#### Exercise prompt:
Filter the data below for the string "computer" and copy each matching line.

#### Data extracts:
=== Section Start ===

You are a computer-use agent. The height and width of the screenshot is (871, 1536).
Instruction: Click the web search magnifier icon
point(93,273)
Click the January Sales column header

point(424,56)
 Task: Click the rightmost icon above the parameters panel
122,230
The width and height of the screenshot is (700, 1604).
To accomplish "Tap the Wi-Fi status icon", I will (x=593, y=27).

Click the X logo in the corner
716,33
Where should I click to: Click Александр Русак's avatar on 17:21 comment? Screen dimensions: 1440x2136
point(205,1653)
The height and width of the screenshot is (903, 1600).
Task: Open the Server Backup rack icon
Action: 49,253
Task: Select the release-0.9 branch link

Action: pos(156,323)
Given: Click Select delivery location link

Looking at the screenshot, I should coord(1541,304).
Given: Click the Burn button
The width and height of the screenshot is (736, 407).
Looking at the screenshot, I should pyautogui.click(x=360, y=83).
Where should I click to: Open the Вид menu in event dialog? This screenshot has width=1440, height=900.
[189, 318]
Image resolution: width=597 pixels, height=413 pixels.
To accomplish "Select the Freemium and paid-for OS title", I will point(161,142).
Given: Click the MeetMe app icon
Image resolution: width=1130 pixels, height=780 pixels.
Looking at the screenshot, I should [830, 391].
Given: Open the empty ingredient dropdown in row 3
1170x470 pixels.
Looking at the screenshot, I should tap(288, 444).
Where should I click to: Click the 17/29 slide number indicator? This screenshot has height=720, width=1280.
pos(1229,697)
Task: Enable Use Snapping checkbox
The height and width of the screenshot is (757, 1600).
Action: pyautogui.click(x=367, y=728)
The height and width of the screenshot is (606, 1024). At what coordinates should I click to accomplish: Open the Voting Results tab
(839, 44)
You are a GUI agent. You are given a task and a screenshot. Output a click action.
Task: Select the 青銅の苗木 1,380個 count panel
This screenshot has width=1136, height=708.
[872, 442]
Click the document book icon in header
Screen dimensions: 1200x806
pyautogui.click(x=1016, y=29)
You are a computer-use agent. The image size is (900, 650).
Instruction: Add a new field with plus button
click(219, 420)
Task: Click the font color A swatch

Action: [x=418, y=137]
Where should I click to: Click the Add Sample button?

=== Section End ===

#### Task response:
You are a computer-use agent. The height and width of the screenshot is (871, 1536).
You are a computer-use agent. The image size is (900, 650).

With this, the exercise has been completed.